Chaperonins are a class of molecular chaperones that assist in the folding and assembly of a wide range of substrates. In plants, chloroplast chaperonins are composed of two different types of subunits, Cpn60 alpha and Cpn60 beta, and duplication of Cpn60 alpha and Cpn60 beta genes occurs in a high proportion of plants. However, the importance of multiple Cpn60 alpha and Cpn60 beta genes in plants is poorly understood. In this study, we found that loss-of-function of CPNA2 (AtCpn60 alpha 2), a gene encoding the minor Cpn60 alpha subunit in Arabidopsis thaliana, resulted in arrested embryo development at the globular stage, whereas the other AtCpn60 alpha gene encoding the dominant Cpn60 alpha subunit, CPNA1 (AtCpn60 alpha 1), mainly affected embryonic cotyledon development at the torpedo stage and thereafter.
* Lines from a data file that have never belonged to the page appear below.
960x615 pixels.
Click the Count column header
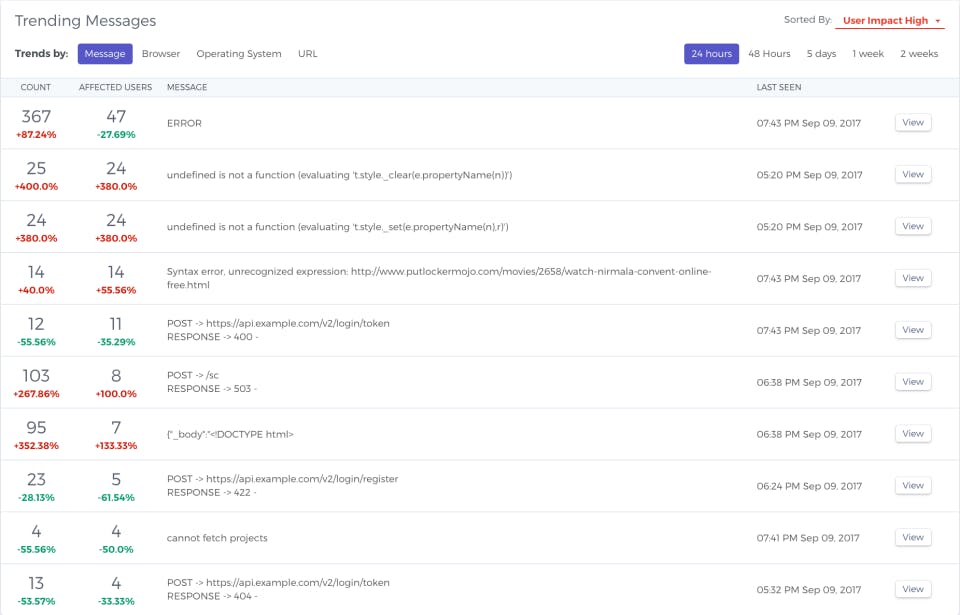point(36,87)
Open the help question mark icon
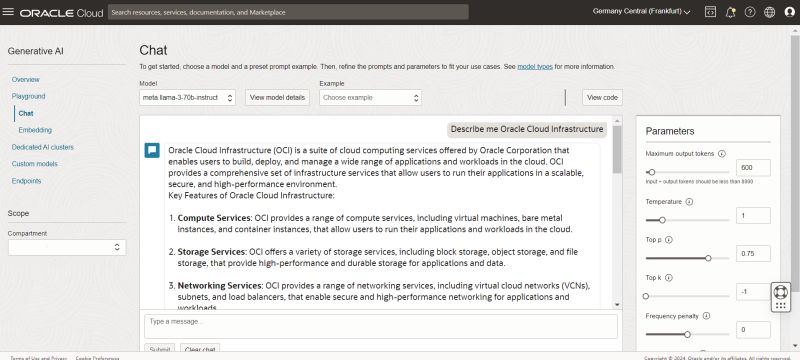This screenshot has height=360, width=800. 749,12
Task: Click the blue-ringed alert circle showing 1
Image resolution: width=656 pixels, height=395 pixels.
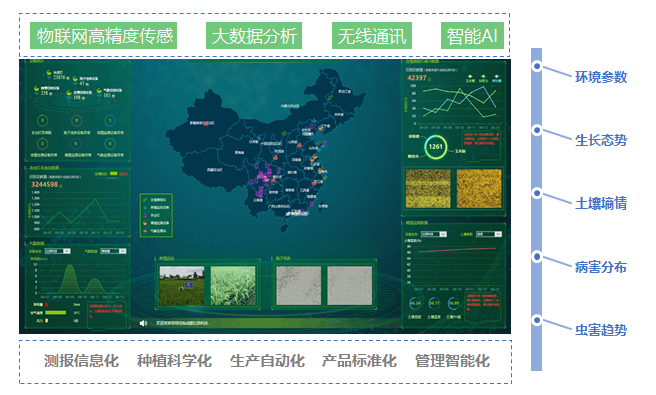Action: coord(110,121)
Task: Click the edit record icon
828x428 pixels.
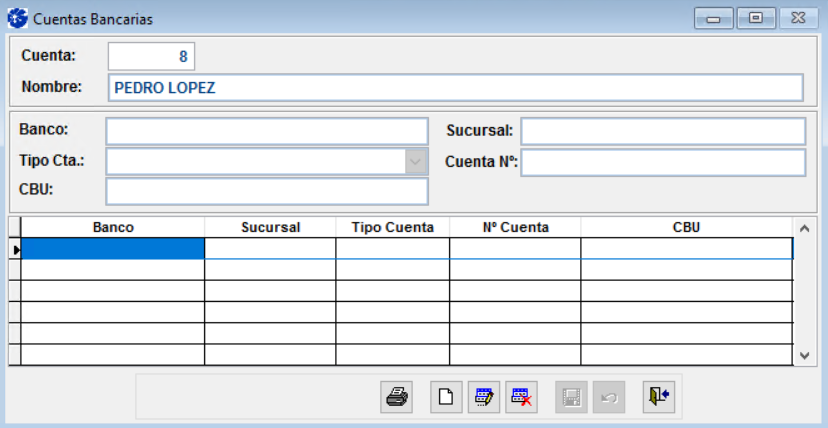Action: [484, 397]
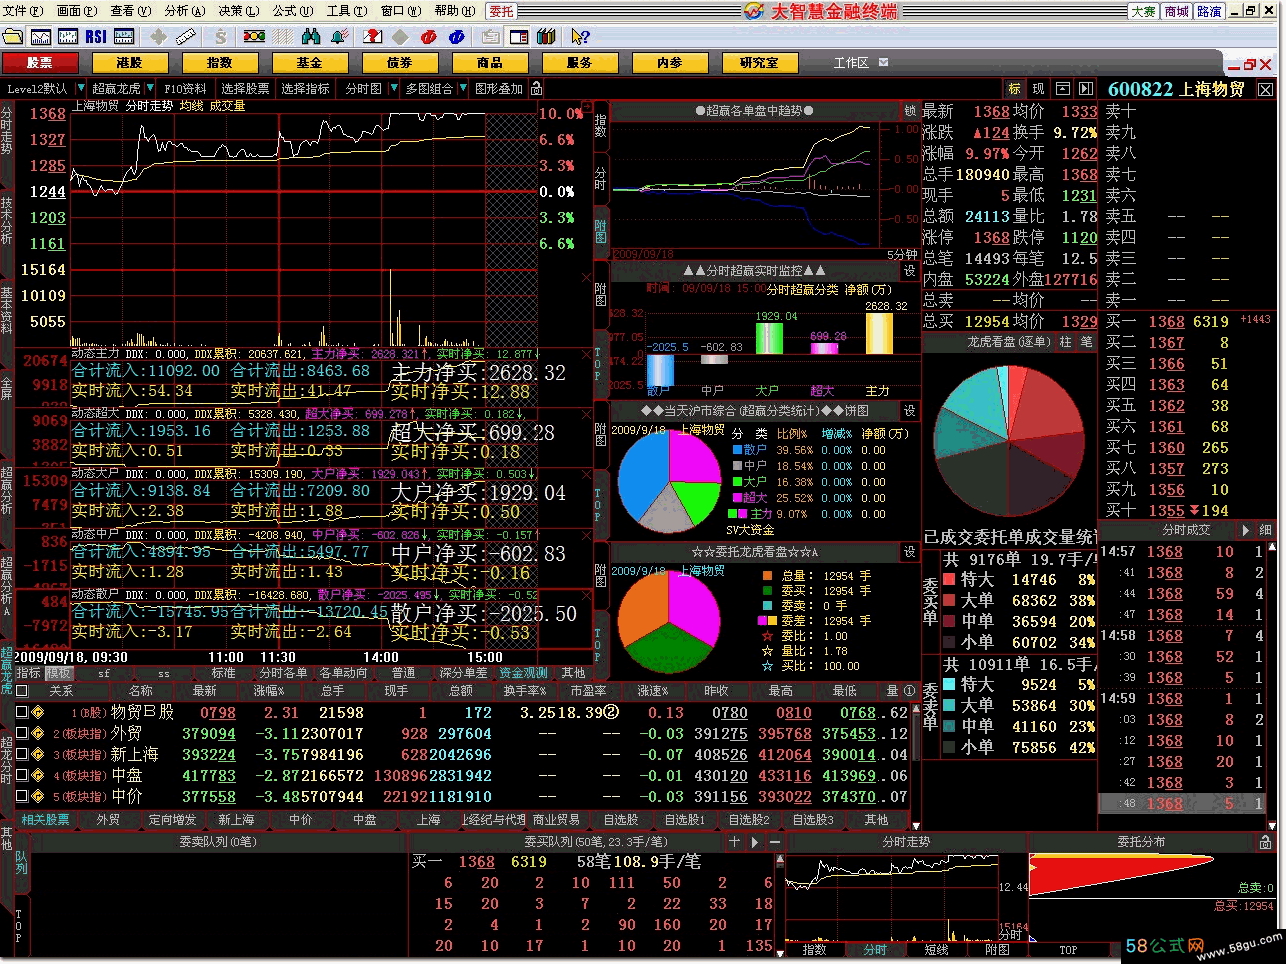
Task: Click the help cursor question icon
Action: [579, 37]
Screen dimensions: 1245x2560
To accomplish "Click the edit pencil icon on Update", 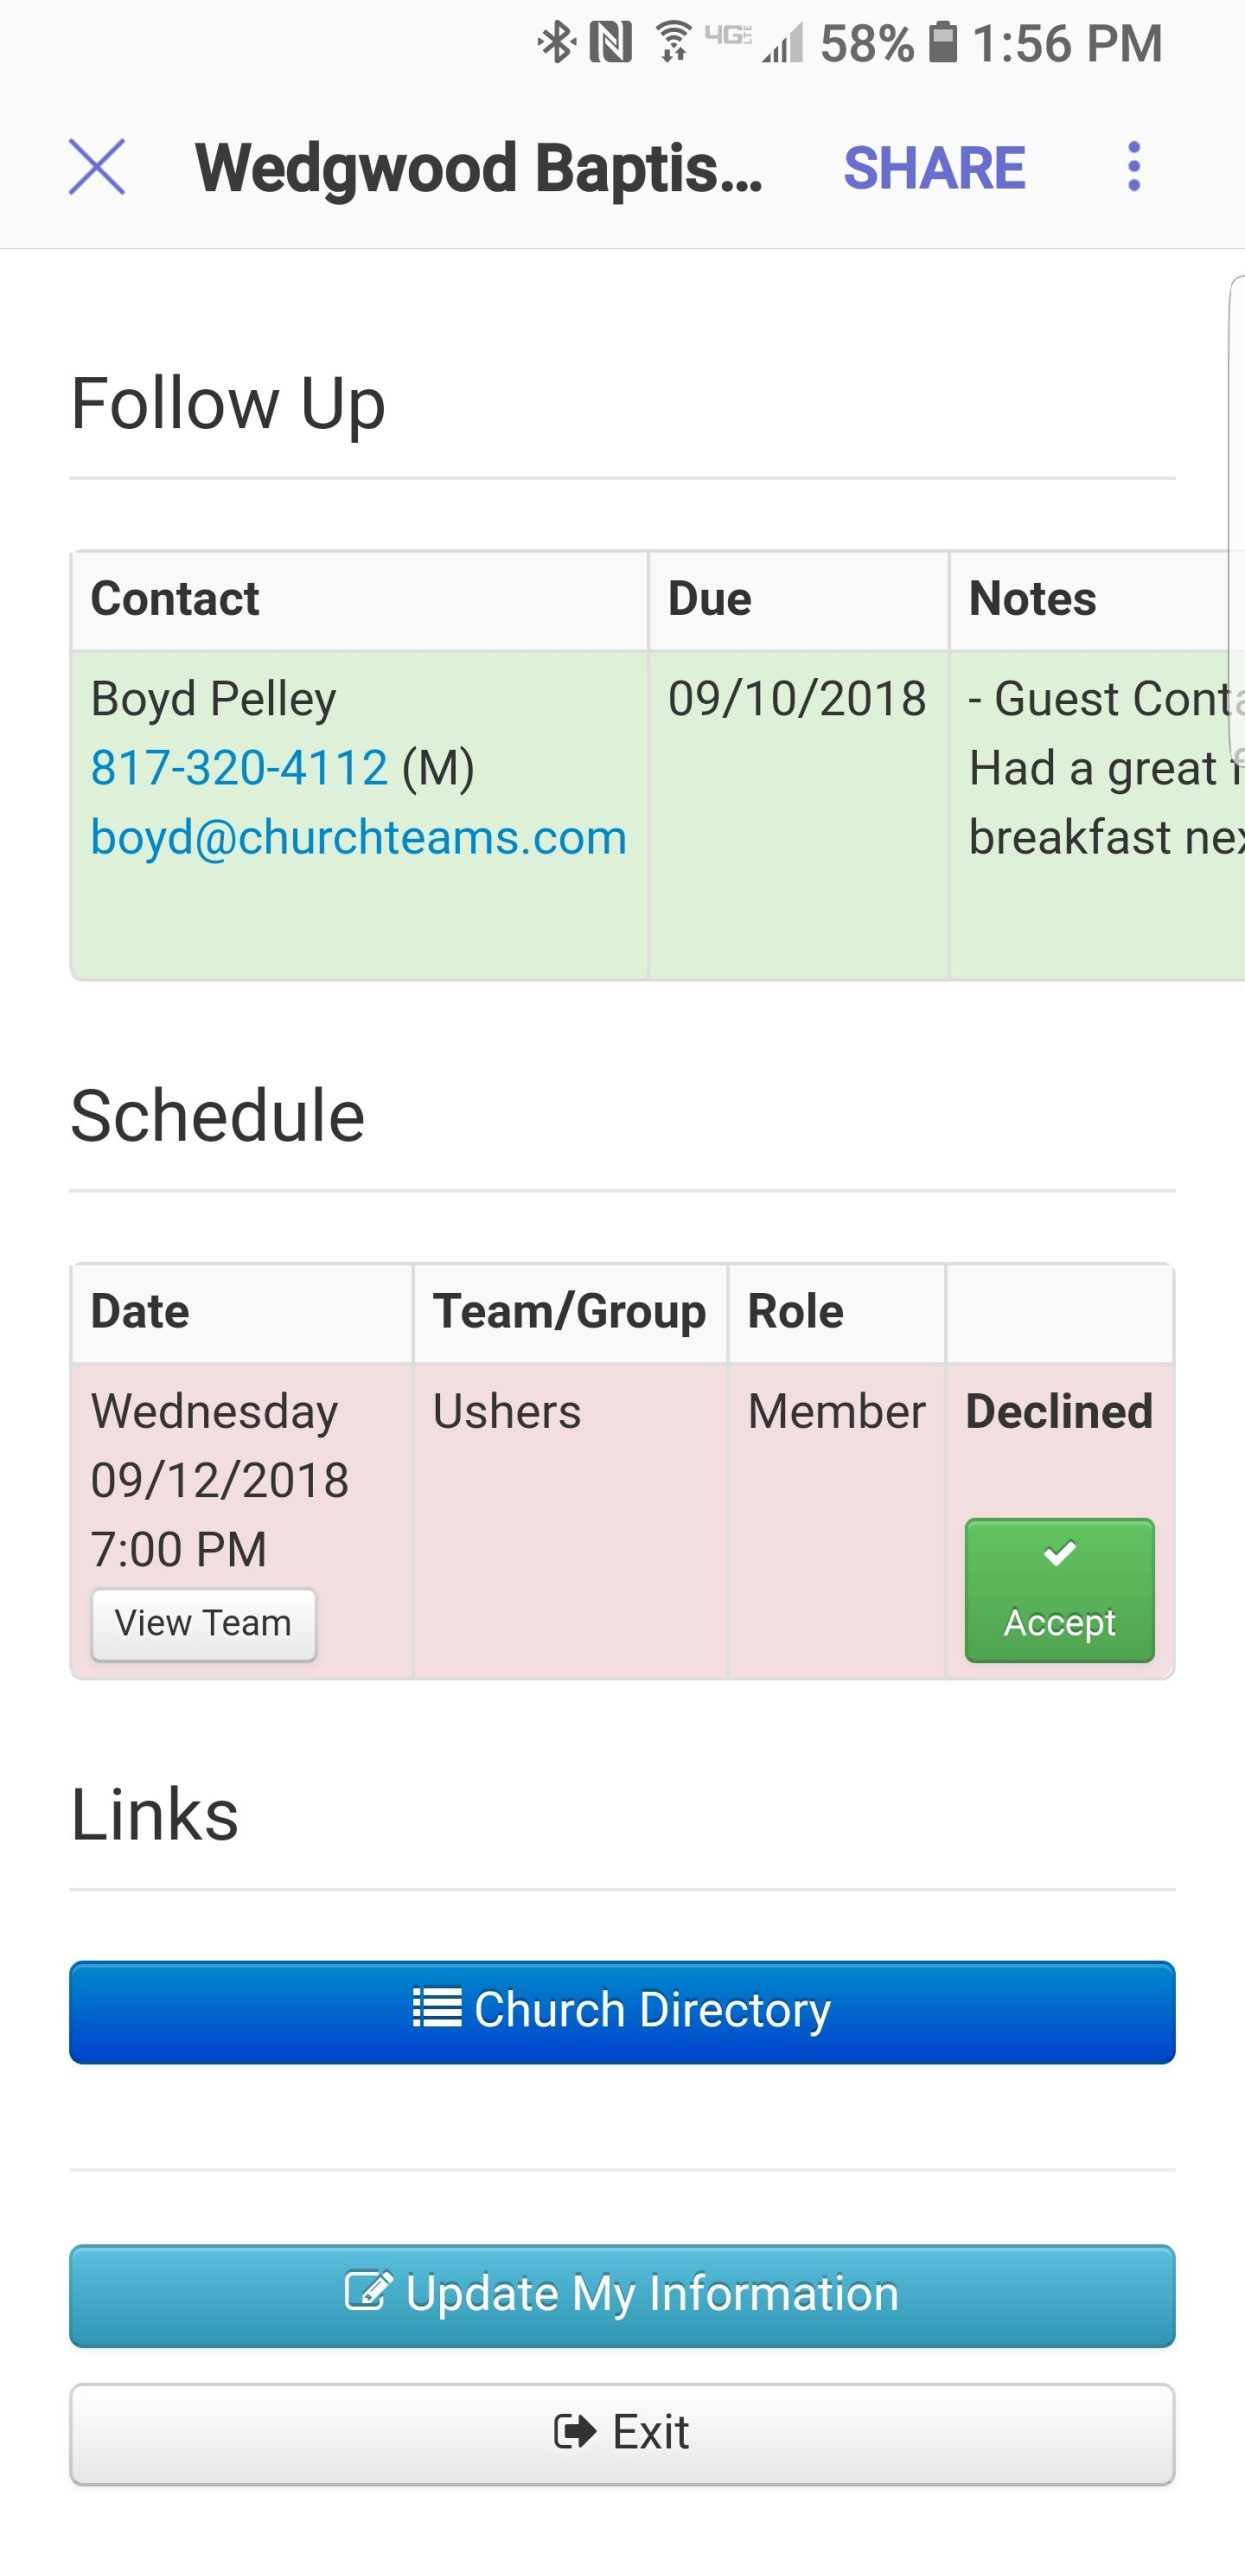I will [x=367, y=2290].
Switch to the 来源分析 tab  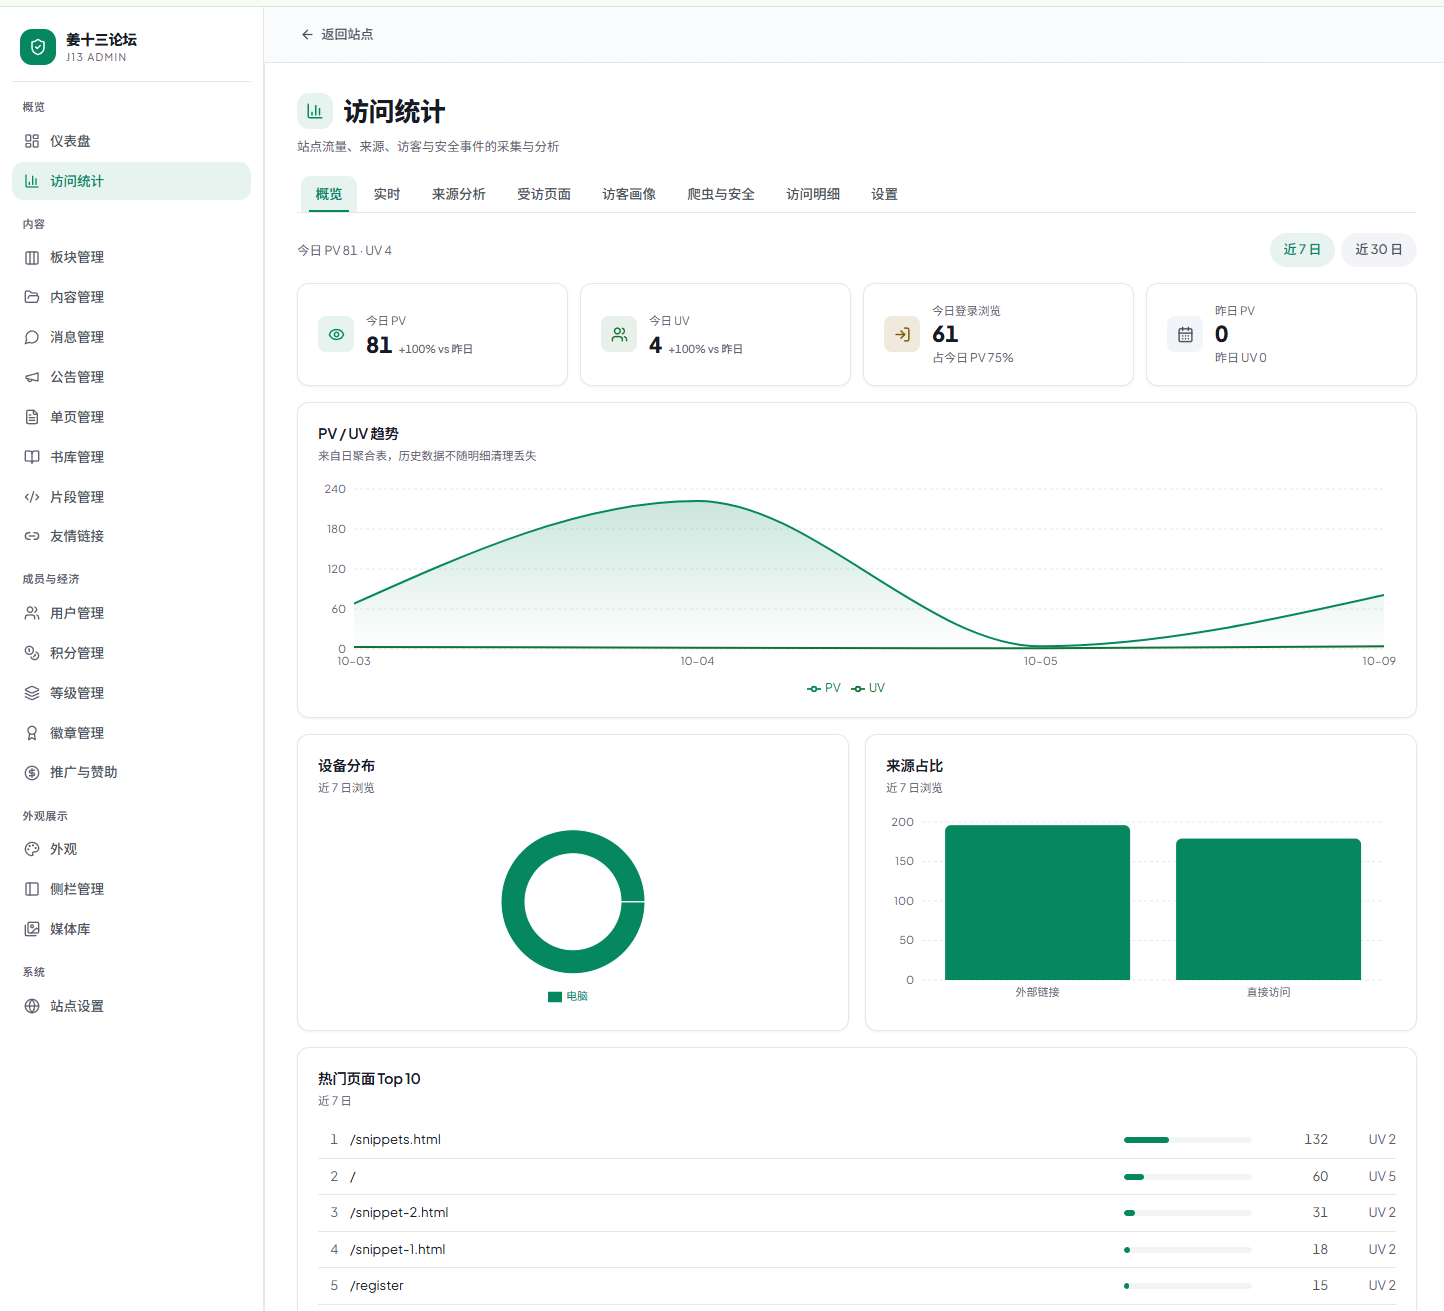tap(459, 194)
Further studies demonstrated that CPNA2 can form a functional chaperonin with CPNB2 (AtCpn60 beta 2) and CPNB3 (AtCpn60 beta 3), while the functional partners of CPNA1 are CPNB1 (AtCpn60 beta 1) and CPNB2. We also revealed that the functional chaperonin containing CPNA2 could assist the folding of a specific substrate, KASI (beta-ketoacyl-[acyl carrier protein] synthase I), and that the KASI protein level was remarkably reduced due to loss-of-function of CPNA2. Furthermore, the reduction in the KASI protein level was shown to be the possible cause for the arrest of cpna2 embryos. Our findings indicate that the two Cpn60 alpha subunits in Arabidopsis play different roles during embryo development through forming distinct chaperonins with specific AtCpn60 beta to assist the folding of particular substrates, thus providing novel insights into functional divergence of Cpn60 alpha subunits in plants.